Ballroom C
Purpose: Daily cone-beam CT (CBCT) imaging during the course of fractionated radiotherapy treatment can expose patients to a considerable amount of radiation dose. This work investigates the feasibility of low dose CBCT imaging capable of enabling accurate prostate radiotherapy dose calculation with only 25% projections by overcoming under-sampling artefacts and correcting CT numbers by employing a cycle-consistent GAN.
Methods: Uncorrected CBCT imaging data of 41 prostate cancer patients, acquired with about 350 projections at a medical linear accelerator, were retrospectively under-sampled to 25% dose images (CBCT(LD)) with only about 90 projections. CBCTs were reconstructed using FDK on an isotropic 1 mm³ grid, onto which corresponding planning CTs (pCT) were also resampled. We adapted a cycleGAN in 2D to translate CBCT(LD) into pCT equivalent images (CBCT(LD_gan)) including shape loss. Unpaired 4-fold cross-validation (33 patients) was performed to allow using the median of the 4 models as output. A previously validated non-AI CBCT scatter-correction technique (CBCT(cor)) was used for HU accuracy evaluation on 8 additional test patients. Volumetric modulated arc therapy (VMAT) plans were optimized on CBCT(cor) and recalculated on CBCT(LD_gan) to determine dose calculation accuracy.

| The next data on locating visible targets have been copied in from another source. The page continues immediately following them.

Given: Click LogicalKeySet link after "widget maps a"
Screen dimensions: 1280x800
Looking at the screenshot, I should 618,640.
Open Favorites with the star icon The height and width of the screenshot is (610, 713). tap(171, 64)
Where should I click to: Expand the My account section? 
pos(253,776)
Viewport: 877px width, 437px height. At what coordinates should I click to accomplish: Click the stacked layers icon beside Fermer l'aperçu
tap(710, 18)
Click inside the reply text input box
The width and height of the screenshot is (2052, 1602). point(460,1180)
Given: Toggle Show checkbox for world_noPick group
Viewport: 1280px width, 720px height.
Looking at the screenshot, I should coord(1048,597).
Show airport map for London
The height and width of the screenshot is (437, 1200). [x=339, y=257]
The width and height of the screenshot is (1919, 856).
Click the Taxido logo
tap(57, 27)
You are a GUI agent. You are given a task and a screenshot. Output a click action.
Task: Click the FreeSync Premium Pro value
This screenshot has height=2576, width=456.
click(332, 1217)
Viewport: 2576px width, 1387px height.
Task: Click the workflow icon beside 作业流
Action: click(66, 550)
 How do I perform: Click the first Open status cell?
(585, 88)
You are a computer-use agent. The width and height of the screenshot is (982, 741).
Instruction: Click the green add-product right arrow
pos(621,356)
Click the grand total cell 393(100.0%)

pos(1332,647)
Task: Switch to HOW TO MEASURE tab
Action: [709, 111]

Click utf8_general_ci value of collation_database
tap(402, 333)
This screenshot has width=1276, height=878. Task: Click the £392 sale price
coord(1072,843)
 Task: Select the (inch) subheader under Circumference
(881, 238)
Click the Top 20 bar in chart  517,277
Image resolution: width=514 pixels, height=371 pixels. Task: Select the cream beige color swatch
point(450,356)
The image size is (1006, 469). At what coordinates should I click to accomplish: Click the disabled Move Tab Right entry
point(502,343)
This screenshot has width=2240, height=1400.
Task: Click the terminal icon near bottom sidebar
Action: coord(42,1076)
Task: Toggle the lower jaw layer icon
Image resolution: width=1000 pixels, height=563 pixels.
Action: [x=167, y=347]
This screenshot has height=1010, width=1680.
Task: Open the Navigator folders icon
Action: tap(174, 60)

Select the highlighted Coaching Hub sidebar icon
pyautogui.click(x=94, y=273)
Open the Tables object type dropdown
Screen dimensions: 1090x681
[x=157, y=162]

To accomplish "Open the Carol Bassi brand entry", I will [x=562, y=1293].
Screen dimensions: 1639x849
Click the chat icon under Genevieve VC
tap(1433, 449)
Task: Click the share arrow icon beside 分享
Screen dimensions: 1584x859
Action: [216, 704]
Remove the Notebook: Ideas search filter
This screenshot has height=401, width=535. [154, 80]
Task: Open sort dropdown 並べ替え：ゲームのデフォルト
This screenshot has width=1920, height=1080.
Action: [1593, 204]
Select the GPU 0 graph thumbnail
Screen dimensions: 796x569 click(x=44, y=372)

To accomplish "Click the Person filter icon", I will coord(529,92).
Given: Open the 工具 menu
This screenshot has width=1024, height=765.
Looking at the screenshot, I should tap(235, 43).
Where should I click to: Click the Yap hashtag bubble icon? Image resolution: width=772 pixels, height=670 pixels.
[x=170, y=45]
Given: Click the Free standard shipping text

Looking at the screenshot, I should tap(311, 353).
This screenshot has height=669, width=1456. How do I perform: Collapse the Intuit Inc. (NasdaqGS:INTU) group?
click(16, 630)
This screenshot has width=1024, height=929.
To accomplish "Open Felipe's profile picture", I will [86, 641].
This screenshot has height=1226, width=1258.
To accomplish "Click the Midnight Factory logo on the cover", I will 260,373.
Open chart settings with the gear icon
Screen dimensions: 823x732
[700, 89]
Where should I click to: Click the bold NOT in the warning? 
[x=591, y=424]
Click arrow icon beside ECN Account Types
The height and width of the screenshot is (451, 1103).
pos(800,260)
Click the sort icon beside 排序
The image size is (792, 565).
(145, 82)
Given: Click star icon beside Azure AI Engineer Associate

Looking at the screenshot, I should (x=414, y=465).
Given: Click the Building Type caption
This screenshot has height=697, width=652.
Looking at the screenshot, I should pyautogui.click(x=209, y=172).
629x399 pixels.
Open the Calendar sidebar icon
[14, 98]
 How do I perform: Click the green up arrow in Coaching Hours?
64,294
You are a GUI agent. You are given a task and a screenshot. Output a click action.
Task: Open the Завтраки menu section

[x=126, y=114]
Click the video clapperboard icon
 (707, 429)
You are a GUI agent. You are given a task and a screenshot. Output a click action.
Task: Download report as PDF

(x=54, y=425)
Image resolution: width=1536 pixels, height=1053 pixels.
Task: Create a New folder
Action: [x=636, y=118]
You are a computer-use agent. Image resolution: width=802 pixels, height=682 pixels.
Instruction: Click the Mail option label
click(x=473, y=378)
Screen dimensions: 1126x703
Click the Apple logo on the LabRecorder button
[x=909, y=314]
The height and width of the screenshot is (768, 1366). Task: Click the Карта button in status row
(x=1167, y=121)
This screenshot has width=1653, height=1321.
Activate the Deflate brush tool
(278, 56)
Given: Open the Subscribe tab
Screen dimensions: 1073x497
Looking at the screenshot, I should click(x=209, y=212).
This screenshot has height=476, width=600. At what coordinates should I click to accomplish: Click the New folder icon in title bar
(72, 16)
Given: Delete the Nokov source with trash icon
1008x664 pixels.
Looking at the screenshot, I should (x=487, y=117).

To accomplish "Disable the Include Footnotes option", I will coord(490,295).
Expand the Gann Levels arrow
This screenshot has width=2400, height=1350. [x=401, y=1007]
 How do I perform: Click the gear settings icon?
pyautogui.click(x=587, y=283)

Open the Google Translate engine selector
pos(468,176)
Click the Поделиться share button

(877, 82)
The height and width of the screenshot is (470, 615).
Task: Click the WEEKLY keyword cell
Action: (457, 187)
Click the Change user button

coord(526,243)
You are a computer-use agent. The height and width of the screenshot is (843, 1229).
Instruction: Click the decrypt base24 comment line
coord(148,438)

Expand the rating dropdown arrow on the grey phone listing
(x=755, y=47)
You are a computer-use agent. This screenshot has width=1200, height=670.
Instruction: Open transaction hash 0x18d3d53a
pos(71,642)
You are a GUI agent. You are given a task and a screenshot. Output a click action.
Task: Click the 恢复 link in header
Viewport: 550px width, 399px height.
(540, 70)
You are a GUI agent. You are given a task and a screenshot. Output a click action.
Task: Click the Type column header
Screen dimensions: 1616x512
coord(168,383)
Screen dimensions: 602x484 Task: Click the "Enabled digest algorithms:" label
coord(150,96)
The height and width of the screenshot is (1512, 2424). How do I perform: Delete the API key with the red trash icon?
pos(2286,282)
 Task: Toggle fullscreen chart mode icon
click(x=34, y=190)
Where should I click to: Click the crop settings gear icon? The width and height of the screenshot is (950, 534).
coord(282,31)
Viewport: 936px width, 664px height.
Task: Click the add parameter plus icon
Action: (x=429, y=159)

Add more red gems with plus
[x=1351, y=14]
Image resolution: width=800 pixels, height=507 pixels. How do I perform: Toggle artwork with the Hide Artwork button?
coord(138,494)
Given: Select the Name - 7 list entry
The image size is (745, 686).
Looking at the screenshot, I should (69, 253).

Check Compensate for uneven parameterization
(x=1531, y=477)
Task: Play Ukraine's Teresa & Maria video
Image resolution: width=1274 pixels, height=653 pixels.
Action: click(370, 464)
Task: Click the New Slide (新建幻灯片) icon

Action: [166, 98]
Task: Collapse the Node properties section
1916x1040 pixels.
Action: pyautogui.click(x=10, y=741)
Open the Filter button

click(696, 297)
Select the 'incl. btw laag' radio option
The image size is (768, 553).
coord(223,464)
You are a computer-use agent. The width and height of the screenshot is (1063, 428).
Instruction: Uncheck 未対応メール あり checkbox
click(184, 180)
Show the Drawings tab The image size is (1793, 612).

Results: The mean absolute HU error with respect to CBCT(cor) decreased from 137 HU for CBCT(LD) to 110 HU for CBCT(LD_gan). The median differences of D₉₈, D₅₀ and D₂ comparing CBCT(LD_gan) to CBCT(cor) were 0.3%, 0.4% and 0.4% for the PTV. Dose accuracy was high with 2% and 1% dose difference pass rates of 99.5% and 98.0% (median, 10% dose threshold). The computational time for generating CBCT(LD_gan) was approximately 10s per patient.
Conclusion: This study demonstrated the feasibility of adapting cycleGAN for simultaneously removing under-sampling artefacts and correcting image intensity of 25% dose CBCT images. High dose calculation and HU accuracy was achieved, paving the way towards low dose CBCT imaging for treatment adaptation.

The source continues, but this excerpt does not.